Molecular detection and haematological analysis of heterozygotes in beta-thalassemia combining deletional alpha-thalassemia.
- Author:
Yong-Lin CAI
1
;
Yu-Ming ZHENG
;
Min-Zhong TANG
;
Jun LI
;
Shao-Wen LI
Author Information
1. Central Laboratory, Wuzhou Red Cross Hospital, Wuzhou 543002, China. cylzen@sohu.com
- Publication Type:Journal Article
- MeSH:
Adolescent;
Adult;
Female;
Gene Deletion;
Genetic Carrier Screening;
methods;
Genotype;
Heterozygote;
Humans;
Male;
alpha-Thalassemia;
genetics;
beta-Thalassemia;
genetics
- From:
Journal of Experimental Hematology
2007;15(1):195-197
- CountryChina
- Language:Chinese
-
Abstract:
This study was aimed to investigate the prevalence and genotype distribution of heterozygotes in beta-thalassemia combining deletional alpha-thalassemia by using molecular detection and haematological methods. Three common deletions of alpha-thalassemia were detected by using gap-PCR. The mutations of beta-thalassemia were identified by using PCR with reverse dot blot hybridization. The routine analysis of blood cells was carried out. The results indicated that 15 cases from the 81 beta-thalassemia traits were found to be the compound heterozygosity for beta-thalassemia and alpha-thalassemia with 9 different types of gene defects with 18.52% detection rate. There were 6 cases (7.41%) of beta-thalassemia heterozygote combining alpha-thalassemia-1 gene (--(SEA)/alphaalpha), 8 cases (9.88%) combining with alpha-thalassemia-2 gene including 6 (7.41%) right ward deletion (-alpha(3.7)/alphaalpha) and 2 (2.47%) left ward deletion (-alpha(4.2)/alphaalpha), and 1 case (1.23%) combining deletional HbH gene (--(SEA)/-alpha(3.7)). No significant differences were found between beta-thalassemia heterozygotes combining deletional alpha-thalassemia and pure beta-thalassemia in all RBC parameters.

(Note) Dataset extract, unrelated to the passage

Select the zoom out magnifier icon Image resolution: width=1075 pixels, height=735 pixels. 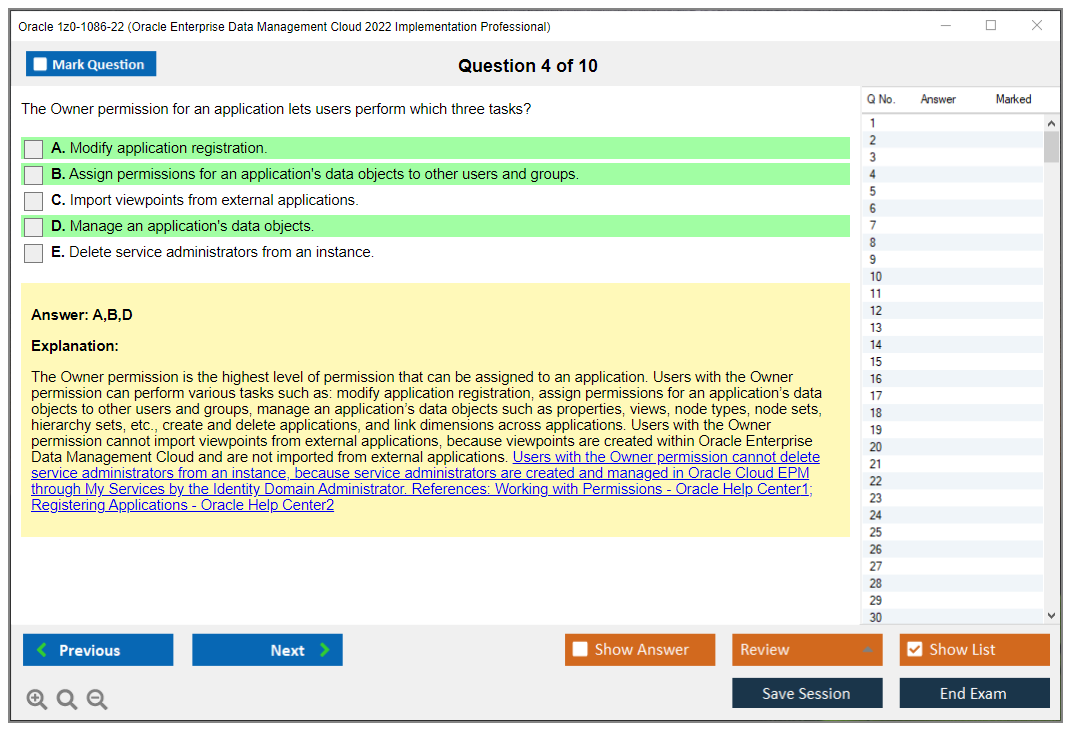click(96, 699)
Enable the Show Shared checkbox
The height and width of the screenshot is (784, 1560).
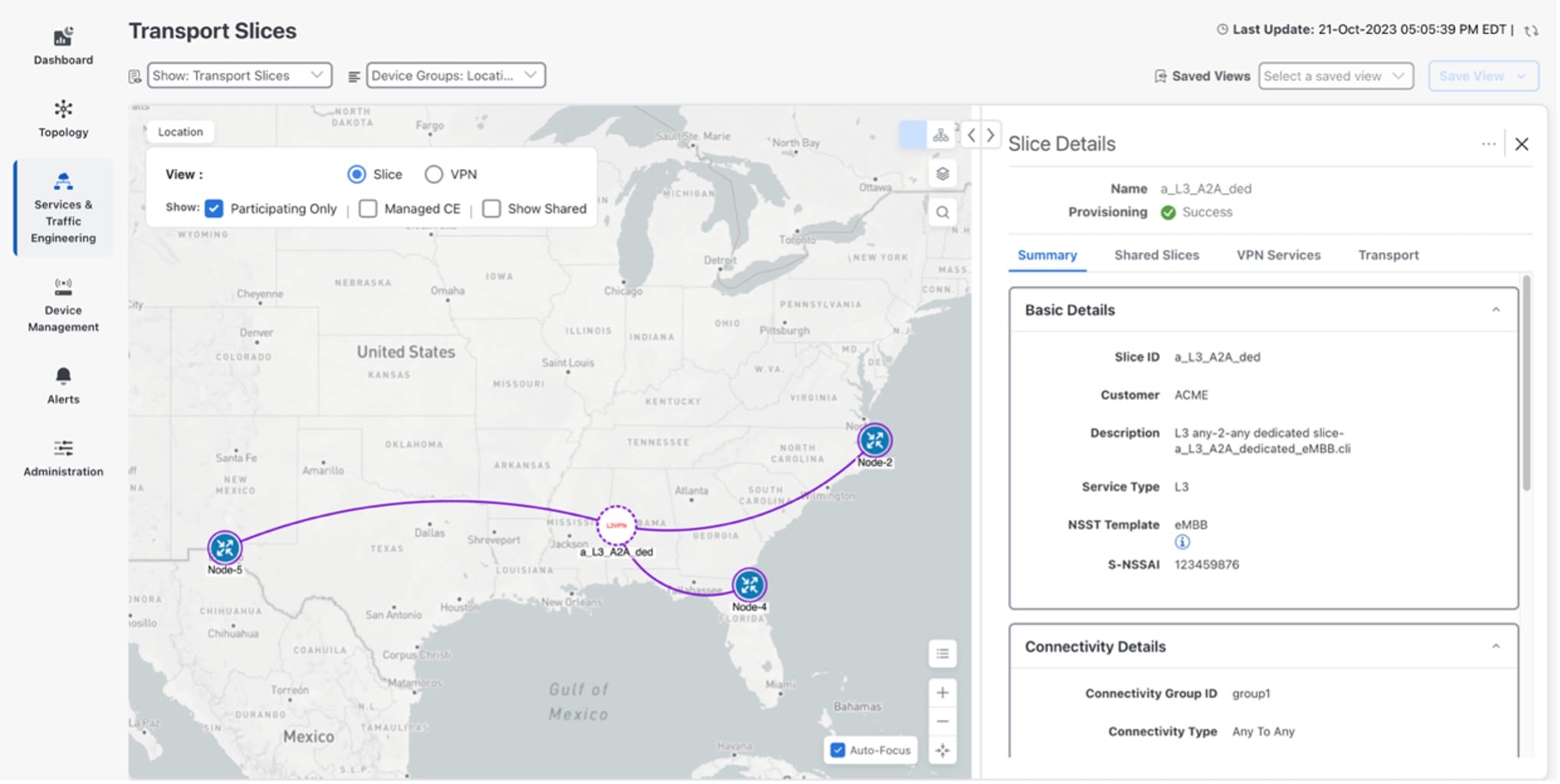(491, 208)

It is concluded that the incidence of beta-thalassemia heterozygotes combining with deletional alpha-thalassemia is frequent in Wuzhou city. The hematological analysis can not give specificity for diagnosing these dual heterozygotes. Gap-PCR as a routine method for thalassemia screening has the advantages in reducing the possibility of failing to detect the combining heterozygosity for beta-thalassemia and alpha-thalassemia. It is more useful for genetic counselling and prenatal diagnosis of this disease.